Mir ging es übrigens auch noch mehr dazu, dass du sagtest, Menschen die eine Stoffwechselerkrankung haben würden zu den „Guten Dicken“ zählen. Ich kann dir versichern, dass einem 9 von 10 Malen sowieso nicht geglaubt wird und Menschen denken, das man sie anlügt um eine „Ausrede“ zu haben. Genauso wie Dicken Menschen niemand glaubt, dass man eine Essstörung hat oder hatte (und diese nicht BED ist). Ich versichere dir, die meisten Menschen sehen das nicht als „guten“ Dicken an, sondern nur als lügenden.
Hallo Lea,
Danke für deine erklärenden Worte. Du darfst hier immer kritisieren, dagegen habe ich gar nichts. Ich störe mich nur an der Form deiner Kritik und teilweise auch an dem Inhalt. Ich denke nach wie vor, dass du meinen Artikel „in den falschen Hals“ bekommen hast: Ich schrieb nicht (!), dass dicke Menschen mit Krankheiten (auch jene, die anscheinend_angeblich_who_knows? zu Gewichtszunahme führen) zu den „Guten Dicken“ gehören. Sondern ich kritisiere Menschen, die dass immer wieder „zu ihrer Entschuldigung“ betonen, um sich von anderen dicken Menschen abzugrenzen. Es ist doch völlig egal, warum jemand dick ist. Niemand erforscht, warum manche Menschen dünn sind. Jede_r hat ein Recht auf ihren_seinen Körper und ich kann es echt nicht mehr hören, wenn dicke Leute sich „entschuldigen“ oder sich zu anderen Dicken abgrenzen, weil „sie ja eine Krankheit“ haben. Das heißt nicht, dass es nicht wichtig ist, über Krankheiten und allen Dingen, die das Leben erschweren, zu sprechen, aber bitte nicht so, dass daraus dann die Erzählung entsteht, dass eine ja „nichts für ihr Gewicht kann“ (also ergo ein bisschen besser als die anderen Dicken sein muss). Ich habe eine ehrliche Frage an dich: Warum hältst du es für wichtig, dass Leute wissen, dass du eine Stoffwechselerkrankung hast? Was ist der Zugewinn an Wissen für dein Gegenüber?

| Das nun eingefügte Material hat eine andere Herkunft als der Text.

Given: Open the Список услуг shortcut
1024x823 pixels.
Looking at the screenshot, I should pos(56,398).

Ich verstehe übrigens deinen Ärger über einen bestimmten Konsens in Fat Communities (bzw. in politischen Communities generell), der dann nicht mehr hinterfragt werden darf, sehe es aber ambivalenter. Denn ja, dein obiger Kommentar ist kritikwürdig. Und zwar nicht, weil du „dem Konsens“ in Fat Communities widersprichst (was das Thema Gesundheit angeht, gibt es m.E. auch nicht den einen Konsens, da schwirren auch in Fat Communities noch ganz schöne viele Normen rum). Ich finde deinen Kommentar kritikwürdig, weil du gesellschaftliche Normen wiederholst. Übrigens lebt eine Bewegung von Diskussion und auch von Widersprüchen und Streits – denn nur so kann sie weitergetragen werden.
: D
Schöner, humoristischer und vor allem inhaltlich interessanter Text.

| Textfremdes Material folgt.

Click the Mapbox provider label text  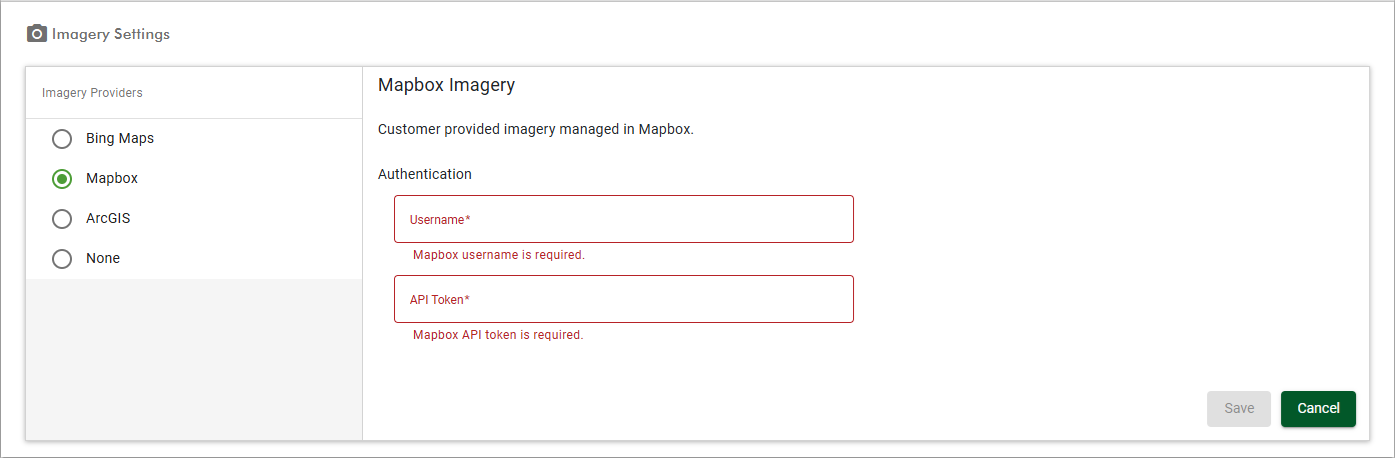[112, 178]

Über dieses Thema habe ich so noch nicht nachgedacht und finde richtig was du schreibst
Es gibt eben eine ganze Menge an Vorurteilen und Stereotypen die in der Welt unterwegs sind, egal in welchen noch so aufklärerischen Kreisen.

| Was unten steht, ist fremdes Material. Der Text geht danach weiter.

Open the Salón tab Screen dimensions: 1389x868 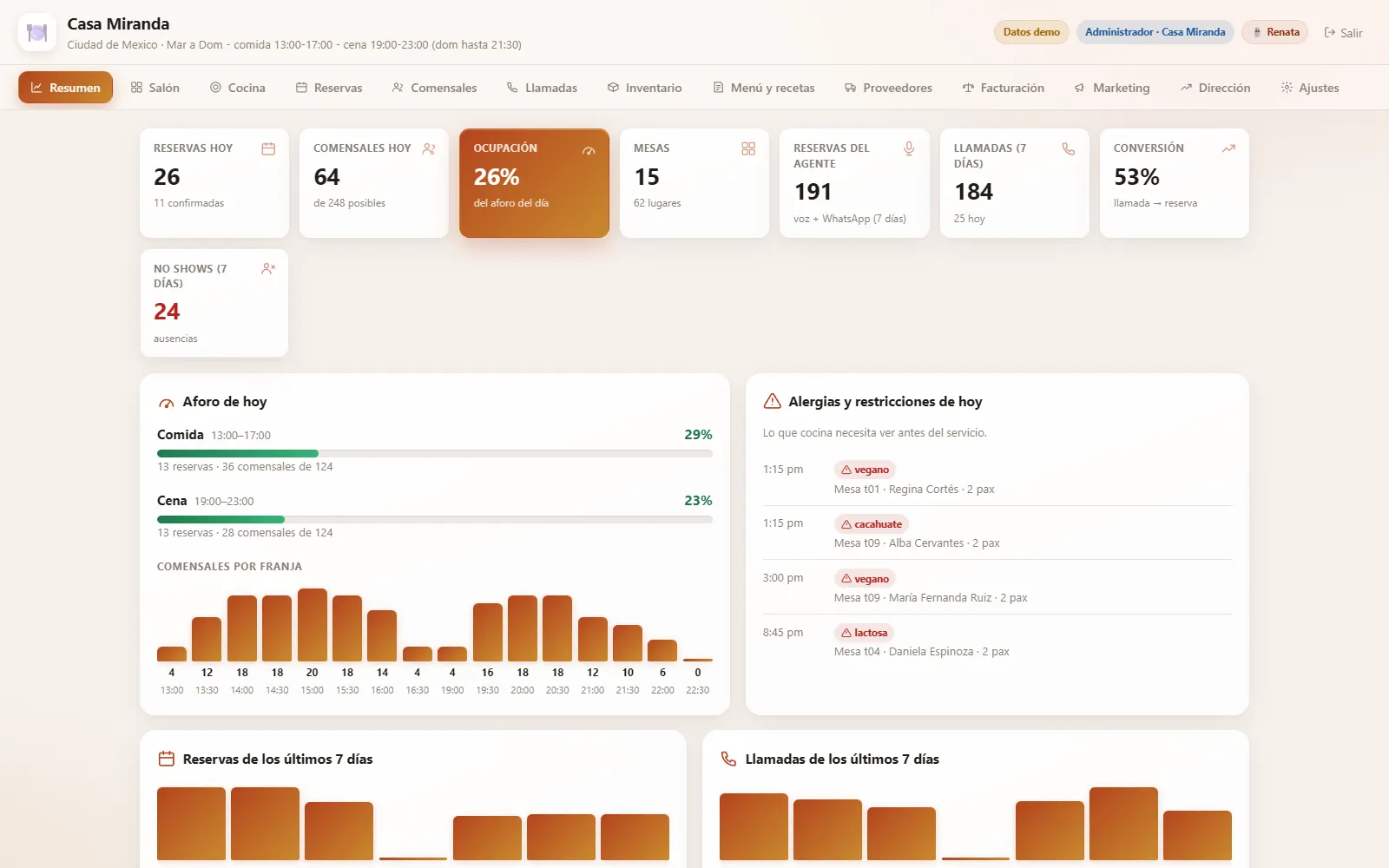click(155, 88)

Der hier war mir noch kein Begriff und von daher ist es schön jetzt zu wissen wo es im eigenen Kopf noch was zu tun gibt.
Darüber hinaus ist eine Spaltung von gesellschaftlichen Gruppen in akzeptierte und nicht akzeptierte Mitglieder sicher auch in anderen Fragen zu finden.
Spontan fallen mir da zum Beispiel die Themen Migration und Arbeitslosigkeit ein.